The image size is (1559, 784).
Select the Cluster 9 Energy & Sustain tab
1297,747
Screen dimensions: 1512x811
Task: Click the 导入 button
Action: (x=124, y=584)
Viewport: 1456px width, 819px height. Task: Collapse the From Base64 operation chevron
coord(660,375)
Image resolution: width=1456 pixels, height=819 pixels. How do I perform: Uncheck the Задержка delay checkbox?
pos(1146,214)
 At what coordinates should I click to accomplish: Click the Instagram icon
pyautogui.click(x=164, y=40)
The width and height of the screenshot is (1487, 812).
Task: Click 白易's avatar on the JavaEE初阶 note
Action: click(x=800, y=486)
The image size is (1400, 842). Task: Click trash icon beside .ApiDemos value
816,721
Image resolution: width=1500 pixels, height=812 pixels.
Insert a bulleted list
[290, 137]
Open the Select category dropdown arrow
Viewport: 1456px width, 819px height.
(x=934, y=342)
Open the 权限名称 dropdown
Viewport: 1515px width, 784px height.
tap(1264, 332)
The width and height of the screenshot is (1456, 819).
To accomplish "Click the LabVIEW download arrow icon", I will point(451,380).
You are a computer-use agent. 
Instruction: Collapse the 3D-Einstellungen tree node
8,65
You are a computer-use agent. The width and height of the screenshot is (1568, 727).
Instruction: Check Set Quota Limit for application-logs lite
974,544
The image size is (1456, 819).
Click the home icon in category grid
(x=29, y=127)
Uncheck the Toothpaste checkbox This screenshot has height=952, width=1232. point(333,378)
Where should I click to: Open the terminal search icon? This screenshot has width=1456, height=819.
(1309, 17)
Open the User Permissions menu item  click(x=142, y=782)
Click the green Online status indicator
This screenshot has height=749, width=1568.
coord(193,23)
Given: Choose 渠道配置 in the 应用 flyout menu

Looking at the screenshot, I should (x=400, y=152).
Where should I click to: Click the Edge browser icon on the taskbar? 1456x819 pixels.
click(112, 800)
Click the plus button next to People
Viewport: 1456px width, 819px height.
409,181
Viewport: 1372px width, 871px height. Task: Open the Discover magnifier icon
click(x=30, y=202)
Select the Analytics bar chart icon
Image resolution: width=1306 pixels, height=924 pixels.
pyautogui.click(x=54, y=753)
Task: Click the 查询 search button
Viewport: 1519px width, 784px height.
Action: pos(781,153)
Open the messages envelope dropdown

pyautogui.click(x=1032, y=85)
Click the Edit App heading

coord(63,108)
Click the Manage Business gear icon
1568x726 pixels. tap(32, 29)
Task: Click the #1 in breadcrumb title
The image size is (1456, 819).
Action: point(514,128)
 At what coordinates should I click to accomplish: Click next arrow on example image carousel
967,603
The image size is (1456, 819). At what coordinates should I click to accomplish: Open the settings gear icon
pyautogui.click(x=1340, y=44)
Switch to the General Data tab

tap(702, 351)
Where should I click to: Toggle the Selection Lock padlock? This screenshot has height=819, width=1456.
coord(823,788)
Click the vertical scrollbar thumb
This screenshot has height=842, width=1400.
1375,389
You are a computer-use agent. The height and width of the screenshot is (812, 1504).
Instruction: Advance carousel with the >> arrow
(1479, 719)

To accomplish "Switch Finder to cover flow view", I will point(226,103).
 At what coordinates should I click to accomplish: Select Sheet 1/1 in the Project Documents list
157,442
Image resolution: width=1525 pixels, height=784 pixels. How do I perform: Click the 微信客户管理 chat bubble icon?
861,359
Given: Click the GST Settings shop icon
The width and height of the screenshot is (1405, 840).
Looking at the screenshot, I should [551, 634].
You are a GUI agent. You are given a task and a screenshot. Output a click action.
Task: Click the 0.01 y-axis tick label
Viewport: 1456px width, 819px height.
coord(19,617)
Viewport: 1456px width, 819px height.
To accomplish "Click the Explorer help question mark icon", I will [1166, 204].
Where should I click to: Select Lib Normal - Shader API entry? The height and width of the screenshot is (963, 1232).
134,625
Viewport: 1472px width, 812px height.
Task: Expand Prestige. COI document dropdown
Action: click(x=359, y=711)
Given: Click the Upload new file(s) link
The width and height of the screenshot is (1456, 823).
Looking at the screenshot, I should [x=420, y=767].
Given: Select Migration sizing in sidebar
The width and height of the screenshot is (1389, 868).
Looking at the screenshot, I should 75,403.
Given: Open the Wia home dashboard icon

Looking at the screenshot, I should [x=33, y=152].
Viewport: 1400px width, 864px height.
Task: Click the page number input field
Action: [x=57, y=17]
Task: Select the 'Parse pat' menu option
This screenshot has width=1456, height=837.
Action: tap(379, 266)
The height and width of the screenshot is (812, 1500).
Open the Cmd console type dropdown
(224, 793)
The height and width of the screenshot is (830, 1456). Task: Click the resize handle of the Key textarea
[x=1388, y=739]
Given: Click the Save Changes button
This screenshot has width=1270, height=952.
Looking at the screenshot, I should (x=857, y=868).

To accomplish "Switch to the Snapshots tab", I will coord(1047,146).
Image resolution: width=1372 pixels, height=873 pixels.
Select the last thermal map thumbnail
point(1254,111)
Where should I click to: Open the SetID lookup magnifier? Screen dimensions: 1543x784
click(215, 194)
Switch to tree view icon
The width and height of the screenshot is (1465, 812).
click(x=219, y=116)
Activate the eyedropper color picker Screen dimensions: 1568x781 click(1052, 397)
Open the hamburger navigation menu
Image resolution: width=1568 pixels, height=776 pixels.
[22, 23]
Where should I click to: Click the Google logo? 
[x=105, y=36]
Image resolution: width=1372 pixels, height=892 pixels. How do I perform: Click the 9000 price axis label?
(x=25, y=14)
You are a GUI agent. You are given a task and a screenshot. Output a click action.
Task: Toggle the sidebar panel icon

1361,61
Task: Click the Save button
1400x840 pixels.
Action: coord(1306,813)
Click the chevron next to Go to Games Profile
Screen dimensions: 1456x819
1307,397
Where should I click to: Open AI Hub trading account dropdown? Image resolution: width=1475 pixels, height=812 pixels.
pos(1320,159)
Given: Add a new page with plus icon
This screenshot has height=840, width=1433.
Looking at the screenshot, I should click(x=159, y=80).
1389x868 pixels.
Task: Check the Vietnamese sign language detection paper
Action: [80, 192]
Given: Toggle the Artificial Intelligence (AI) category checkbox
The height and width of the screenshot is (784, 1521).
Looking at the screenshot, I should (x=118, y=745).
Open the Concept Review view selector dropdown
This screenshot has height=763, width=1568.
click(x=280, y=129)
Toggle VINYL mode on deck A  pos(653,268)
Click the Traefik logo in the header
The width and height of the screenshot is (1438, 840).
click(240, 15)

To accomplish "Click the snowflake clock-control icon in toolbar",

### About this exercise
Give the data again in full, exactly.

### Answer section
The image size is (1559, 784).
Select the Cluster 9 Energy & Sustain tab
1297,747
Screen dimensions: 1512x811
Task: Click the 导入 button
Action: (x=124, y=584)
Viewport: 1456px width, 819px height. Task: Collapse the From Base64 operation chevron
coord(660,375)
Image resolution: width=1456 pixels, height=819 pixels. How do I perform: Uncheck the Задержка delay checkbox?
pos(1146,214)
 At what coordinates should I click to accomplish: Click the Instagram icon
pyautogui.click(x=164, y=40)
The width and height of the screenshot is (1487, 812).
Task: Click 白易's avatar on the JavaEE初阶 note
Action: click(x=800, y=486)
The image size is (1400, 842). Task: Click trash icon beside .ApiDemos value
816,721
Image resolution: width=1500 pixels, height=812 pixels.
Insert a bulleted list
[290, 137]
Open the Select category dropdown arrow
Viewport: 1456px width, 819px height.
(x=934, y=342)
Open the 权限名称 dropdown
Viewport: 1515px width, 784px height.
tap(1264, 332)
The width and height of the screenshot is (1456, 819).
To accomplish "Click the LabVIEW download arrow icon", I will point(451,380).
You are a computer-use agent. 
Instruction: Collapse the 3D-Einstellungen tree node
8,65
You are a computer-use agent. The width and height of the screenshot is (1568, 727).
Instruction: Check Set Quota Limit for application-logs lite
974,544
The image size is (1456, 819).
Click the home icon in category grid
(x=29, y=127)
Uncheck the Toothpaste checkbox This screenshot has height=952, width=1232. point(333,378)
Where should I click to: Open the terminal search icon? This screenshot has width=1456, height=819.
(1309, 17)
Open the User Permissions menu item  click(x=142, y=782)
Click the green Online status indicator
This screenshot has height=749, width=1568.
coord(193,23)
Given: Choose 渠道配置 in the 应用 flyout menu

Looking at the screenshot, I should (x=400, y=152).
Where should I click to: Click the Edge browser icon on the taskbar? 1456x819 pixels.
click(112, 800)
Click the plus button next to People
Viewport: 1456px width, 819px height.
409,181
Viewport: 1372px width, 871px height. Task: Open the Discover magnifier icon
click(x=30, y=202)
Select the Analytics bar chart icon
Image resolution: width=1306 pixels, height=924 pixels.
pyautogui.click(x=54, y=753)
Task: Click the 查询 search button
Viewport: 1519px width, 784px height.
Action: pos(781,153)
Open the messages envelope dropdown

pyautogui.click(x=1032, y=85)
Click the Edit App heading

coord(63,108)
Click the Manage Business gear icon
1568x726 pixels. tap(32, 29)
Task: Click the #1 in breadcrumb title
The image size is (1456, 819).
Action: point(514,128)
 At what coordinates should I click to accomplish: Click next arrow on example image carousel
967,603
The image size is (1456, 819). At what coordinates should I click to accomplish: Open the settings gear icon
pyautogui.click(x=1340, y=44)
Switch to the General Data tab

tap(702, 351)
Where should I click to: Toggle the Selection Lock padlock? This screenshot has height=819, width=1456.
coord(823,788)
Click the vertical scrollbar thumb
This screenshot has height=842, width=1400.
1375,389
You are a computer-use agent. The height and width of the screenshot is (812, 1504).
Instruction: Advance carousel with the >> arrow
(1479, 719)

To accomplish "Switch Finder to cover flow view", I will point(226,103).
 At what coordinates should I click to accomplish: Select Sheet 1/1 in the Project Documents list
157,442
Image resolution: width=1525 pixels, height=784 pixels. How do I perform: Click the 微信客户管理 chat bubble icon?
861,359
Given: Click the GST Settings shop icon
The width and height of the screenshot is (1405, 840).
Looking at the screenshot, I should [551, 634].
You are a GUI agent. You are given a task and a screenshot. Output a click action.
Task: Click the 0.01 y-axis tick label
Viewport: 1456px width, 819px height.
coord(19,617)
Viewport: 1456px width, 819px height.
To accomplish "Click the Explorer help question mark icon", I will [1166, 204].
Where should I click to: Select Lib Normal - Shader API entry? The height and width of the screenshot is (963, 1232).
134,625
Viewport: 1472px width, 812px height.
Task: Expand Prestige. COI document dropdown
Action: click(x=359, y=711)
Given: Click the Upload new file(s) link
The width and height of the screenshot is (1456, 823).
Looking at the screenshot, I should [x=420, y=767].
Given: Select Migration sizing in sidebar
The width and height of the screenshot is (1389, 868).
Looking at the screenshot, I should 75,403.
Given: Open the Wia home dashboard icon

Looking at the screenshot, I should [x=33, y=152].
Viewport: 1400px width, 864px height.
Task: Click the page number input field
Action: [x=57, y=17]
Task: Select the 'Parse pat' menu option
This screenshot has width=1456, height=837.
Action: tap(379, 266)
The height and width of the screenshot is (812, 1500).
Open the Cmd console type dropdown
(224, 793)
The height and width of the screenshot is (830, 1456). Task: Click the resize handle of the Key textarea
[x=1388, y=739]
Given: Click the Save Changes button
This screenshot has width=1270, height=952.
Looking at the screenshot, I should (x=857, y=868).

To accomplish "Switch to the Snapshots tab", I will coord(1047,146).
Image resolution: width=1372 pixels, height=873 pixels.
Select the last thermal map thumbnail
point(1254,111)
Where should I click to: Open the SetID lookup magnifier? Screen dimensions: 1543x784
click(215, 194)
Switch to tree view icon
The width and height of the screenshot is (1465, 812).
click(x=219, y=116)
Activate the eyedropper color picker Screen dimensions: 1568x781 click(1052, 397)
Open the hamburger navigation menu
Image resolution: width=1568 pixels, height=776 pixels.
[22, 23]
Where should I click to: Click the Google logo? 
[x=105, y=36]
Image resolution: width=1372 pixels, height=892 pixels. How do I perform: Click the 9000 price axis label?
(x=25, y=14)
You are a GUI agent. You are given a task and a screenshot. Output a click action.
Task: Toggle the sidebar panel icon

1361,61
Task: Click the Save button
1400x840 pixels.
Action: coord(1306,813)
Click the chevron next to Go to Games Profile
Screen dimensions: 1456x819
1307,397
Where should I click to: Open AI Hub trading account dropdown? Image resolution: width=1475 pixels, height=812 pixels.
pos(1320,159)
Given: Add a new page with plus icon
This screenshot has height=840, width=1433.
Looking at the screenshot, I should click(x=159, y=80).
1389x868 pixels.
Task: Check the Vietnamese sign language detection paper
Action: [80, 192]
Given: Toggle the Artificial Intelligence (AI) category checkbox
The height and width of the screenshot is (784, 1521).
Looking at the screenshot, I should (x=118, y=745).
Open the Concept Review view selector dropdown
This screenshot has height=763, width=1568.
click(x=280, y=129)
Toggle VINYL mode on deck A  pos(653,268)
Click the Traefik logo in the header
The width and height of the screenshot is (1438, 840).
click(240, 15)

To accomplish "Click the snowflake clock-control icon in toolbar",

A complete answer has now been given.